My 13 year old daughter, Patricia, has really blossomed this year. It’s been a joy to watch, until today. Now, I am thinking a convent might be an appropriate learning institution for her until she’s - oh let’s pick a number – 30 years old. Thirty is good, a nice round number. She’ll still have a lot of good years left and I will have survived what every parent fears, your teenage daughter dating.

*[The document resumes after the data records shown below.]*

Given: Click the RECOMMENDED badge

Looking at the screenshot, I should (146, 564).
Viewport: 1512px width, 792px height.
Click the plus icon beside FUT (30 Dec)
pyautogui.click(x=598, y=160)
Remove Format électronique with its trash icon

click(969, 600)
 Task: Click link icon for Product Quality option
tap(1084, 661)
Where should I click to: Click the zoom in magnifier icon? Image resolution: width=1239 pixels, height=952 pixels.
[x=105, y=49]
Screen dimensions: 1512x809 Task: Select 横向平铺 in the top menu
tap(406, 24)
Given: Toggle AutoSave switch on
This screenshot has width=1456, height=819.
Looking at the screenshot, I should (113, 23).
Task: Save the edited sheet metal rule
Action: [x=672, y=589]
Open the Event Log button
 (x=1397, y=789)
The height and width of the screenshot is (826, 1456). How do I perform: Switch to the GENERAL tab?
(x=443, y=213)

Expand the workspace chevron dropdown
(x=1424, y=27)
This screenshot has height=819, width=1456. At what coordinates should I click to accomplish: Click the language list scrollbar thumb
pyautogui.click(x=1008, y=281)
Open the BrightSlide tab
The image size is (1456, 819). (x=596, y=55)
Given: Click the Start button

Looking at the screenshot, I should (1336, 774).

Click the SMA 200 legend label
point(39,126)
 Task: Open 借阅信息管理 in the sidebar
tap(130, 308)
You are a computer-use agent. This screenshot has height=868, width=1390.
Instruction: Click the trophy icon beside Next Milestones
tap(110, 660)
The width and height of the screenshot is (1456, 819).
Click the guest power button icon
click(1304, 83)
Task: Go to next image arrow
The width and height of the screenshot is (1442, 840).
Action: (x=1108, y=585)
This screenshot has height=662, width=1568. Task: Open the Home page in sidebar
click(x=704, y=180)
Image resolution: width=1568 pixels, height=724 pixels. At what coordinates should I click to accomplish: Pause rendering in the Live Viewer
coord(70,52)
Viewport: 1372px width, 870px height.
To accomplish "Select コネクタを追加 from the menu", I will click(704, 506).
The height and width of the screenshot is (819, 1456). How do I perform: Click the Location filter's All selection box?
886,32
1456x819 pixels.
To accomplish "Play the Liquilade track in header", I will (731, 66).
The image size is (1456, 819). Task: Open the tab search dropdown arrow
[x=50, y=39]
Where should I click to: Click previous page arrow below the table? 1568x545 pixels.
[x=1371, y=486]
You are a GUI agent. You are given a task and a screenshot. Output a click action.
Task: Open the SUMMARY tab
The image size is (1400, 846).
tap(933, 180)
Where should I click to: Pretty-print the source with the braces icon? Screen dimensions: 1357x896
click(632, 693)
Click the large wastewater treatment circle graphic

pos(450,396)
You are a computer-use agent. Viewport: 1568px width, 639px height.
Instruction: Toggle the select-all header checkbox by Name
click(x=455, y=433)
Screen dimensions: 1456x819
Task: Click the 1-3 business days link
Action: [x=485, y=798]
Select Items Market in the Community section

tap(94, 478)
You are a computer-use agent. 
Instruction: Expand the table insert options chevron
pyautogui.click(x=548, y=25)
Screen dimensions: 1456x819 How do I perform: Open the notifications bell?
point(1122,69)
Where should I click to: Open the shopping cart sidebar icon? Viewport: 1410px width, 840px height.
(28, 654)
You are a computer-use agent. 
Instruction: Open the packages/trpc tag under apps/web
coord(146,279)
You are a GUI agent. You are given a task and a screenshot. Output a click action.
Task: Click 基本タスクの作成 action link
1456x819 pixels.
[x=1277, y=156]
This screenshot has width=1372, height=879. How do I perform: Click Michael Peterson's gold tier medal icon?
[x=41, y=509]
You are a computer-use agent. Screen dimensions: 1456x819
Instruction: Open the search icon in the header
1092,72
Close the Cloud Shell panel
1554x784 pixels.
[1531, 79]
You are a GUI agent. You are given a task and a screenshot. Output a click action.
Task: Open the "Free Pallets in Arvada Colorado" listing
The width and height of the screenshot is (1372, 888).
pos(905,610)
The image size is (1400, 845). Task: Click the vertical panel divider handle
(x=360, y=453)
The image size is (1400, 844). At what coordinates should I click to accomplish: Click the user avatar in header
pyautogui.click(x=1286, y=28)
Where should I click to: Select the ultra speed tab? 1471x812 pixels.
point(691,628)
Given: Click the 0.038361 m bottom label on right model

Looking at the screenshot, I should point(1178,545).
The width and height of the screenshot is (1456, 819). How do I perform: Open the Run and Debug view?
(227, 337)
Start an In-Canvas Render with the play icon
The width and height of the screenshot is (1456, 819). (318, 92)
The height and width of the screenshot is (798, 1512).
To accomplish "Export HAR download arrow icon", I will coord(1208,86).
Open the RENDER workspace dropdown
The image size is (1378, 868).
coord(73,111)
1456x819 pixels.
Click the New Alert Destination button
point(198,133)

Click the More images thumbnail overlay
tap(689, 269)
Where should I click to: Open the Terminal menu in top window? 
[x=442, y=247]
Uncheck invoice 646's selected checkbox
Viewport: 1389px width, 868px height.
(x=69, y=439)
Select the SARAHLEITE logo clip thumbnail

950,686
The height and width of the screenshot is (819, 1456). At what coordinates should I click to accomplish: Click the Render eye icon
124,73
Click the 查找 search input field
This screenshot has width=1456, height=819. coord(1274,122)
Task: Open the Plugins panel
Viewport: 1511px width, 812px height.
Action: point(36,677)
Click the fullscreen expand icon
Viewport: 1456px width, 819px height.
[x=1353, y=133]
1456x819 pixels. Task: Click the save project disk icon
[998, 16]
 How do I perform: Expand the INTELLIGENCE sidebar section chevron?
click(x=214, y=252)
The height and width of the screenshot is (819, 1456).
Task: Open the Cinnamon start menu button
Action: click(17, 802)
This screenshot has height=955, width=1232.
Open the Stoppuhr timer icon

It hasn’t begun yet, mind you. In fact, she lamented to me over the summer that “all the other girls in school have boys that like them, but not me.” My heart broke for her. I told her I didn’t have a boyfriend until late in high school, and that teenage boys are nothing to brag about anyway. (Generally speaking they are a pile of braces, bad jokes, awkwardness, and Axe body spray.) I told her they were too stupid to realize how funny, beautiful, intelligent and amazing she is. My words fell on deaf ears. The summer went on, and somewhere between swim team and the end of August, the caterpillar turned into a butterfly. She went to school with an incredible sense of herself, a boatload of confidence, and a totally hot new school wardrobe which left a gaping hole in my checking account. I was proud of her, happy for her. I looked back on my days in 8th grade and shuddered. She was definitely on track to a better 8th grade year than mine had been.
So last night, when she bounced onto my bed during the Monday football game, she was all smiles. To anyone with a teenage daughter, smiles are always good because if they aren’t smiling then that usually means drama. Anyway, apparently, some boy (who shall remain nameless) who she found to be cute, walked up to her in the hallway and told her “Wow, Patricia you really look great this year.” She was elated. Suddenly all her hard work getting healthy and happy over the summer had paid off. She felt…HOT. I was elated for her as well…until I started to think about it for a bit. Then suddenly my overriding thought was how can I find this brazen little prick, who obviously had ill-conceived designs for my daughter, so I could punch him in the face and threaten him within an inch of his awkward, smelly life. My father hated teenage boys. Now I get it. Dad was right. I didn’t say anything to her. I just smiled, and a little something inside me died. She wasn’t a kid anymore. She’d always be my baby, but the kid was definitely out the door. I wanted to cry, but I didn’t. I wanted to lock her in her room for a VERY long time, but I didn’t. I just sat there, feeling like nothing would ever be the same again. I hate it when that shit happens.
I mentioned it to Bill this morning, who was quick to remind me that he did, in fact, own a pump action shotgun which he would be happy to clean at the dining room table on any evening when some Axe-laden teenage predator came by to see her. I laughed, but knew he was only half kidding. He told me that the sound of that pump action is something many teenage boys have nightmares about. I considered making it my new doorbell sound. Inside I promised myself I would pull the trigger myself if any of these miscreants touched my girl. I knew it was hardly the case, but a mother can dream.
So one more milestone down and many more to go. She turns fourteen in October. Next year she will be a freshman, and not too far down the road, she will be getting her driver’s license. There will be “boy/girl” parties, and dating, and proms. What happens when she falls in love and gets her heart broken? What happens when she leaves for college? Ok, not thinking about those moments, it makes me teary-eyed and pathetic. I know she is a smart kid who is far beyond her years when it comes to maturity, but I’d still like to shield her from all those awful moments when you think your world is ending and nothing will ever be the same.
I’m lucky in the fact that she talks to me without any reservations because she knows there is absolutely nothing she can tell me that will shock or surprise me. My teens and twenties were filled with all those memorable moments, both good and bad. I’m not THAT old. I still remember them all, some with great fondness, and some with a cringe.
Ahhhh, to be young again. I know that I’m not. I am however, considering getting my concealed carry permit. And you're never too old to learn how to clean a pump action shotgun.